Files are uploadable via the web portal - each authenticated user gets a blob storage container in the designated storage account, linked to their login. These uploaded files can then be shortened, and the shortened URLs can be protected behind a login so they can't be lengthened until the person authenticates. Finally, queues are used to audit the URL lengthening, and a rudimentary report is available.
User accounts have a rudimentary "API Key" generated that is associated with their blob container. The "BlobCopy" project is a simple console app that allows list/put/get operations against the container associated with the api key (kept in the settings file). The utility makes an API call and, for put and get operations, gets a SAS token to upload and download directly to blob storage.
ISSUES:
- The report engine "works on my box" but rendering is having an issue in Azure - the report renders and the database is called; it may be font-related.
- This is sample code - it's strictly a proof of concept.
INSTALLATION:
- Setup an Azure Web App in a new Resource Group (place all the other resources in this group)
- Create a Storage Account
- Create a Redis Cache
- Create a SQL DB
- The web app has a lot of custom settings that you might like to use in Azure. Typically, you will use some settings while developing in Visual Studio, then different settings in Azure, and possibly different settings for each slot of your app in Azure.
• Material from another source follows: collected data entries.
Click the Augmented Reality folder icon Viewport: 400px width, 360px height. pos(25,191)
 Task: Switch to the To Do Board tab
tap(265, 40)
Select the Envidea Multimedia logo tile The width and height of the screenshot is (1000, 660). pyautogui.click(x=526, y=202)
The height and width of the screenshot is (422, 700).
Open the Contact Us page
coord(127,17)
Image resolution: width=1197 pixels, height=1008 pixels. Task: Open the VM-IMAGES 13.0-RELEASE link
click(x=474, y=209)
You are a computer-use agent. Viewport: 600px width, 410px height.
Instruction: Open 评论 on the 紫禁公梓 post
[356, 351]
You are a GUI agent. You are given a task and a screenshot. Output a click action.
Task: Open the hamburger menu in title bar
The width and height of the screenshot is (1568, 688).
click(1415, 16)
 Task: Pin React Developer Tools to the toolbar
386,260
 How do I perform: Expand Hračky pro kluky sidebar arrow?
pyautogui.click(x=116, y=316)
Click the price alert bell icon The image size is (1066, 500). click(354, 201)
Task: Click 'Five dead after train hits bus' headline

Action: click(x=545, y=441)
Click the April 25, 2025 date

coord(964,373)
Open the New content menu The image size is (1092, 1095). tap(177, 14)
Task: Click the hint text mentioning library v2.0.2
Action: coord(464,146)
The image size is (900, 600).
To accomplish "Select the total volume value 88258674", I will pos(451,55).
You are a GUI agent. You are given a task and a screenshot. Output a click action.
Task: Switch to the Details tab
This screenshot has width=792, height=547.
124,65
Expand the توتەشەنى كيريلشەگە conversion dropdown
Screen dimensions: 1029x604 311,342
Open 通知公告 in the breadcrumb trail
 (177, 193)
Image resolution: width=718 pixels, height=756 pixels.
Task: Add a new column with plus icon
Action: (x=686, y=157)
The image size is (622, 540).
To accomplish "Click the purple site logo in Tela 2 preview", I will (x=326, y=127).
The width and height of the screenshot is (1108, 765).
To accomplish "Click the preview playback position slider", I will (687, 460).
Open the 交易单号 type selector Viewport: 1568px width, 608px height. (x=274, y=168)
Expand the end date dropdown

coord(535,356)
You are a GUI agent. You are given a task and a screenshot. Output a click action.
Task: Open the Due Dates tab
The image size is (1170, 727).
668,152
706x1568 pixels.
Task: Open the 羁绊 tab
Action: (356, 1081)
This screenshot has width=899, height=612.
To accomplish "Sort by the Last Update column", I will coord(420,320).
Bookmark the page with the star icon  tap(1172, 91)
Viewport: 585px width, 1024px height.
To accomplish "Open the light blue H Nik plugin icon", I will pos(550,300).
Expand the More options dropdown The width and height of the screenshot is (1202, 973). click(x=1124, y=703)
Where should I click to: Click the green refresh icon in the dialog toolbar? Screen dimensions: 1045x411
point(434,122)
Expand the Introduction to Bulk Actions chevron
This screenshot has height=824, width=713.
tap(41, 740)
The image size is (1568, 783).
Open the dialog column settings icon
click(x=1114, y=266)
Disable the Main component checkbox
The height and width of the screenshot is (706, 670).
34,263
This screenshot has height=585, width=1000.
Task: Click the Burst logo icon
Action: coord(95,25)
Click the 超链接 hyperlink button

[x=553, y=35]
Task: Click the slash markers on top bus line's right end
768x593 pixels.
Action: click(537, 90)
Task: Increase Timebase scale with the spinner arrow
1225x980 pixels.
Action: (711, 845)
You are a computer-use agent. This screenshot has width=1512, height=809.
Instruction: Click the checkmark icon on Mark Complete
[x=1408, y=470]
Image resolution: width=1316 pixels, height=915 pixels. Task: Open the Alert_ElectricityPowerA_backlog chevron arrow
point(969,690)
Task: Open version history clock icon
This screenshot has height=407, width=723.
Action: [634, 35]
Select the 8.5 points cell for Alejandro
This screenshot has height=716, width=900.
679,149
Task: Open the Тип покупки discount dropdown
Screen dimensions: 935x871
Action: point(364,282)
If you want to have settings in Azure override the settings in your deployed web.config, you can use the following PowerShell to make it easier to establish the name/value pairs in your app:
$webappname="wuttest"
$webappRG="wuttest"
Add-AzureRmAccount
#Set-AzureRmContext -SubscriptionName "yourSubscriptionName"
$settings=@{
"DomainName" = "localhost:44316";
"RedisConnection" = "[parameters('RedisConnectionString')]";
"RedisUrlDBNum" = "[parameters('RedisUrlDBNum')]";
"RedisUserDBNum" = "[parameters('RedisUserDBNum')]";
"StorageConnectionString" = "[parameters('StorageConnectionString')]";
"B2BGraphKey" = "[parameters('B2BGraphKey')]";
"B2CGraphKey" = "[parameters('B2CGraphKey')]";
"ActivateWebApiTracing" = "false";
"ida:AadInstance" = "https://login.microsoftonline.com/{0}";
"ida:RedirectUri" = "https://localhost:44316";
"ida:TenantB2B" = "[parameters('TenantB2B')]";
"ida:ClientIdB2B" = "[parameters('ClientIdB2B')]";
"ida:TenantB2C" = "[parameters('TenantB2C')]";
"ida:ClientIdB2C" = "[parameters('ClientIdB2C')]";
"ida:SignUpPolicyId" = "B2C_1_DefaultSignup";
"ida:SignInPolicyId" = "B2C_1_DefaultSignin";
"ida:UserProfilePolicyId" = "B2C_1_DefaultProfileEditPolicy";
"ida:ResetPolicyId" = "B2C_1_DefaultReset";
"ConfigStorageCors" = "true";
"Environment" = "[parameters('DeploymentEnvironment')]";
"LocalReports" = "false";
"EnableDashboardLogging" = "true"
}
Set-AzureRmWebApp -AppSettings $settings -Name $webappname -ResourceGroupName $webappRG
For each of those settings, either in the Azure web application settings, or in your web.config, you'll need to populate the values from the services you just spun up.
For the Azure Active Directory settings, please see the following articles for details:
- https://azure.microsoft.com/en-us/documentation/articles/active-directory-devquickstarts-webapp-dotnet/
- https://azure.microsoft.com/en-us/documentation/services/active-directory-b2c/
For your primary AAD, create a group named "WutNuAdmins" and add any users that need access to the error logs.